A few years ago, Robinson received two birthday gifts: DNA tests from 23 and Me and Ancestry. He swabbed his cheek twice and sent in both samples. But he didn’t fully share his data at the time.

Last year, at the urging of his daughters, Macfarlane also submitted DNA samples to both companies in the hopes of finding his biological father. The results, he said, were “sort of neat, telling you about 800 people you are related to.” But nothing clicked until daughter Cindy took over and figured out how to sort the results to show the top matches.

“The strongest DNA relationship was Robi737, which the test said would be a half-brother,” says Macfarlane-Flores. “My first thought is that they were related via the father. But when I looked at their X chromosome, which is only carried by the mother, it was an identical match. It hit me like a ton of bricks that they have the same mother!”

Reaching out to her parents, she quickly asked if they know anyone that might use a name like “Robi737.” No, was the reply, but her mother, Martha, had an idea: “Have Dad ask Uncle Alan because he flew 737s for Aloha Airlines … and everyone called him Robby back then.”

Sure enough, Robinson confirmed: Robi737 is his user name.

“We are on the edge of our seats and he calls back and tells my dad, ‘Yeah, that’s me!’ ” remembers Macfarlane-Flores with excitement. “I guess they were both trying to play it cool, but my dad was crying.”

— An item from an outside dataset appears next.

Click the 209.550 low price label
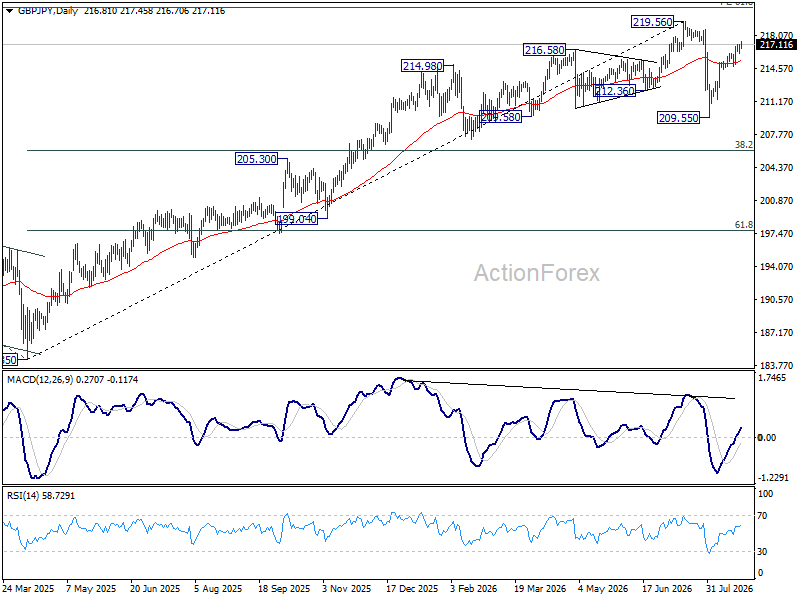 point(678,118)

A decision was made to announce the surprise to the extended family at a party on December 23, originally planned to honor Walter’s daughter, Ilima-Lei Macfarlane, who currently holds the women’s flyweight world champion title for Bellator Mixed Martial Arts.

“Normally I don’t cry easily, but I broke down in front of everyone, the emotions were so strong,” says Robinson. “It was such an overwhelming experience. The family was so warm and nurturing and accepting.”

Good times to come

“If you could pick a family, I think he would have picked the Macfarlanes as a family,” says Eva Robinson, Alan’s wife. “That’s how much we liked them. Our children are all Facebook friends and it’s so wonderful to see the relationships growing. You can tell the families are intertwined now.”

“It’s really a Christmas miracle,” says Macfarlane-Flores. “And the coolest part is that we don’t have to meet him and learn about his life, because Uncle Alan is someone we already love and admire and have looked up to our whole lives.”

Now the family seeks another miracle. They still want to find their long-lost biological fathers. In the meantime, the two men go to lunch nearly every day and are busy planning all sorts of outings in the future.

“We’re going to Las Vegas to spend a week with classmates, and then a golf tournament with teammates, and who knows, maybe even a cruise!” says Macfarlane. “The whole thing is incredible, but when you think about it, it’s also sad we didn’t know we were brothers much sooner, because then we could have gone through all the highs and lows of life together.”

“I share his sentiment that it could have been more,” agrees Robinson. “But the good thing is that there are more good times to come.”